● WORKING DATA
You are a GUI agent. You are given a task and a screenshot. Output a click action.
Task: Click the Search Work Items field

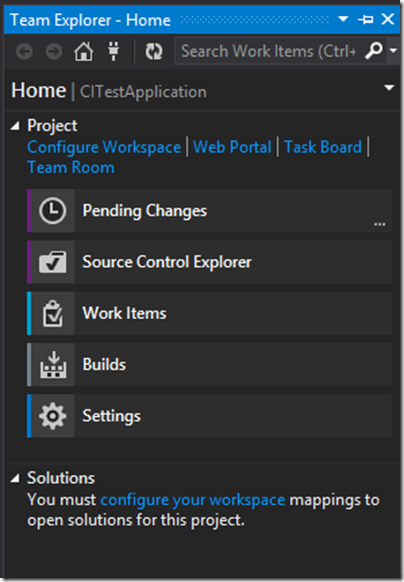coord(269,51)
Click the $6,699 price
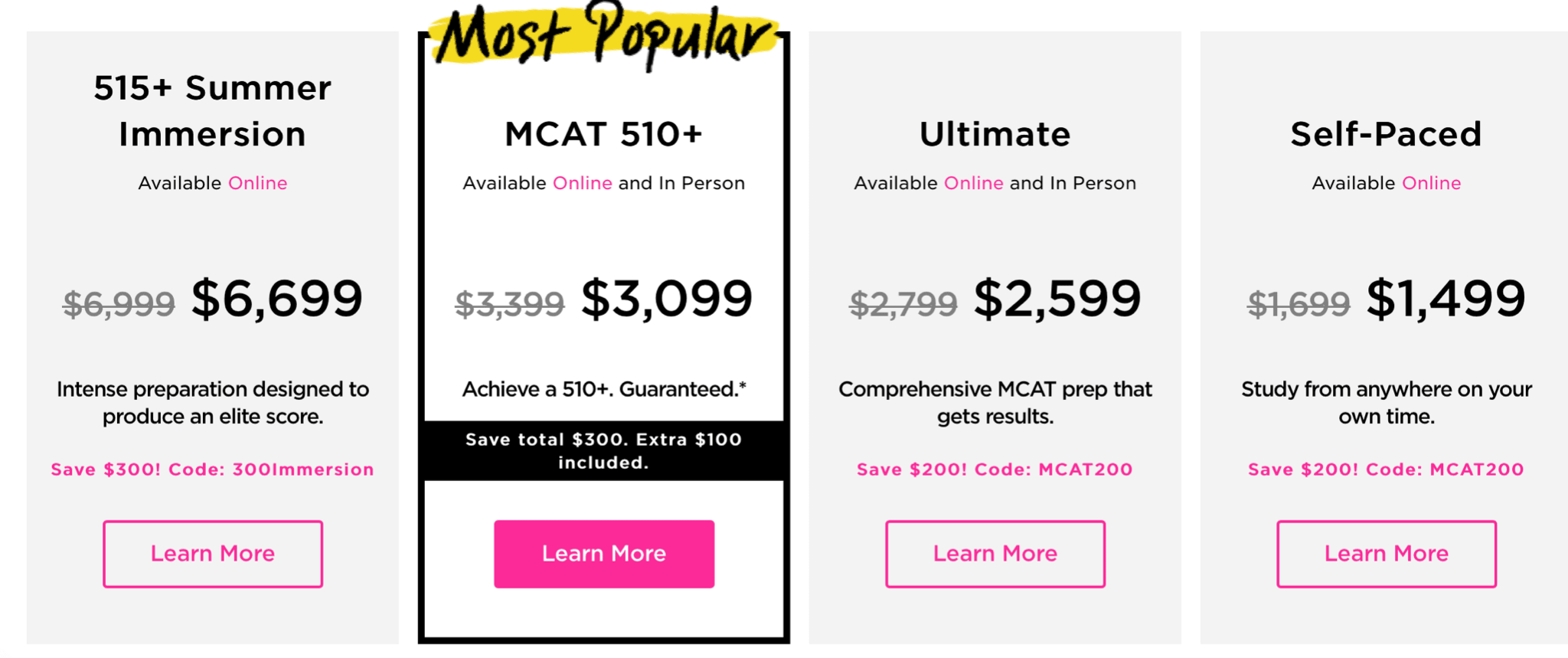 [277, 299]
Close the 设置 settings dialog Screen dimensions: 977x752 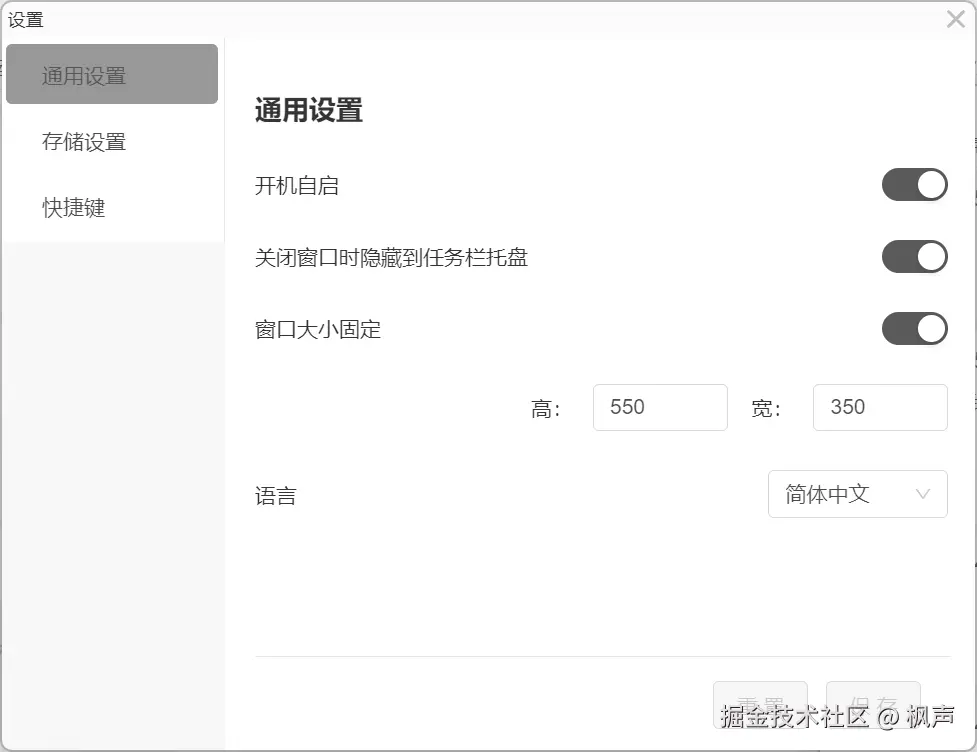(955, 18)
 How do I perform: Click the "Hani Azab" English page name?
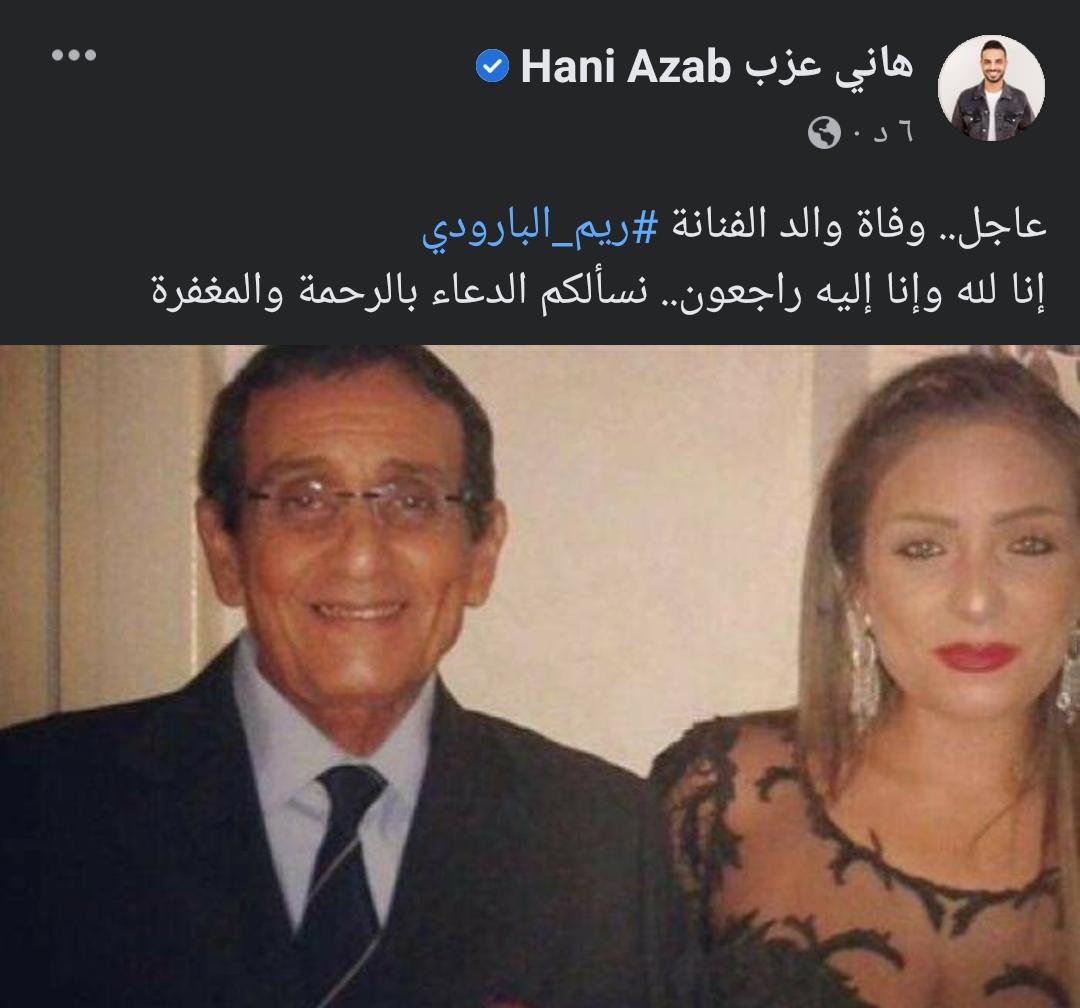tap(625, 68)
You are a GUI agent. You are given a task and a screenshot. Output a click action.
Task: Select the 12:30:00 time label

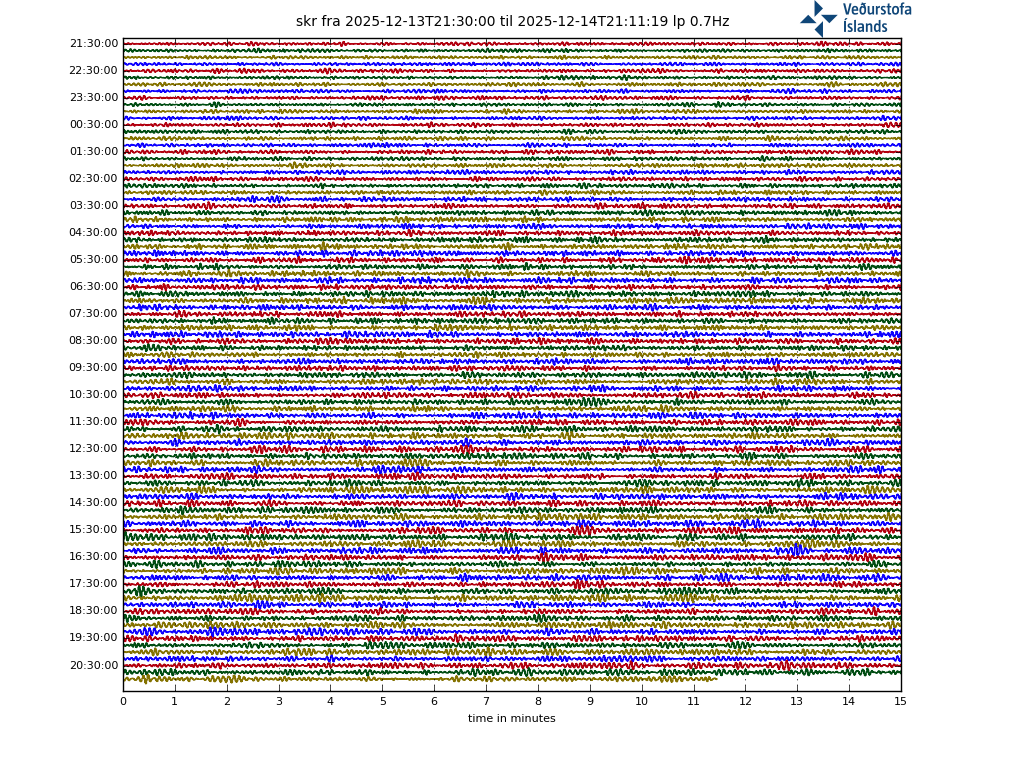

● THE TASK
From the line containing "How do I perform: Click" to the last line of the records, inclusive, output the lines exactly as written and nothing else; leave out the pictures.

● EXERCISE SOLUTION
 How do I perform: Click the "Hani Azab" English page name?
tap(625, 68)
You are a GUI agent. You are given a task and a screenshot. Output a click action.
Task: Select the 12:30:00 time label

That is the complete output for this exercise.